Can you copy out verbatim the records from the line containing "Select the whiteboard" through the line containing "pyautogui.click(x=60, y=71)", both included, and nothing else?
**** Provided data
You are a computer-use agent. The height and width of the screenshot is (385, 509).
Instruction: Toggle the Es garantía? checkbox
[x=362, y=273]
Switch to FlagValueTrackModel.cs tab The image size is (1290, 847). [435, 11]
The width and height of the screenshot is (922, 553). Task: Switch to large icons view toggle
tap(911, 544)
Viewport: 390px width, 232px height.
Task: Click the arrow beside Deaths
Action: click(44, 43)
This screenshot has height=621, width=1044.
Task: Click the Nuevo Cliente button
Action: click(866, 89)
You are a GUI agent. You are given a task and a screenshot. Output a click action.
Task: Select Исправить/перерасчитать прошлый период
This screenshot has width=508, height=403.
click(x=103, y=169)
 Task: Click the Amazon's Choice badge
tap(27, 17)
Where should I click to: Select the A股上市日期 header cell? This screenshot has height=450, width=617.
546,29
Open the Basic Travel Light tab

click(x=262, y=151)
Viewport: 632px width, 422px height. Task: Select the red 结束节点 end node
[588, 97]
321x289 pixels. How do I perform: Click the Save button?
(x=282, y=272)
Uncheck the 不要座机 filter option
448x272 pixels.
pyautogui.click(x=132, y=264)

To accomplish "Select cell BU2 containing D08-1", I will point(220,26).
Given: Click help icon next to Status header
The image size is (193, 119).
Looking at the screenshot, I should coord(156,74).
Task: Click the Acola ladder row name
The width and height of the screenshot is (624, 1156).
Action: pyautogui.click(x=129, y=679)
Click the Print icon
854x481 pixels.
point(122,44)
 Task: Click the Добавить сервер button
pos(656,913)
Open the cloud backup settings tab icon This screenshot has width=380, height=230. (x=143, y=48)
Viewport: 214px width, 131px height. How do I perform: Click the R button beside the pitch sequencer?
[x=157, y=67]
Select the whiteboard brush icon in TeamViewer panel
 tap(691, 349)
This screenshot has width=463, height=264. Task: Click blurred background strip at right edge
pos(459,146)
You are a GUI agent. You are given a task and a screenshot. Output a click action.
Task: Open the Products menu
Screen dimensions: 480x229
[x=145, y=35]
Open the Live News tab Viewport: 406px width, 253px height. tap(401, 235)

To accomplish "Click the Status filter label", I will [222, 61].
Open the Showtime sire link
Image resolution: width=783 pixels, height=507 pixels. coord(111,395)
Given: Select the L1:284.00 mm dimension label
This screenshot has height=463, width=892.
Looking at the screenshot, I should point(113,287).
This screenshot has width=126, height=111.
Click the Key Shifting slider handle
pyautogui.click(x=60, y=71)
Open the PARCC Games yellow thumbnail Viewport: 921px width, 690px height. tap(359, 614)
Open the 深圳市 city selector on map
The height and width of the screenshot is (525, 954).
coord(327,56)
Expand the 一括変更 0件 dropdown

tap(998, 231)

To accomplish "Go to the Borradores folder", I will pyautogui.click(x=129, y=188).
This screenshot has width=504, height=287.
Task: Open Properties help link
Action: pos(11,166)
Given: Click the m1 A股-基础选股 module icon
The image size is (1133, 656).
********
| Answer |
Select the whiteboard brush icon in TeamViewer panel
 tap(691, 349)
This screenshot has width=463, height=264. Task: Click blurred background strip at right edge
pos(459,146)
You are a GUI agent. You are given a task and a screenshot. Output a click action.
Task: Open the Products menu
Screen dimensions: 480x229
[x=145, y=35]
Open the Live News tab Viewport: 406px width, 253px height. tap(401, 235)

To accomplish "Click the Status filter label", I will [222, 61].
Open the Showtime sire link
Image resolution: width=783 pixels, height=507 pixels. coord(111,395)
Given: Select the L1:284.00 mm dimension label
This screenshot has height=463, width=892.
Looking at the screenshot, I should point(113,287).
This screenshot has width=126, height=111.
Click the Key Shifting slider handle
pyautogui.click(x=60, y=71)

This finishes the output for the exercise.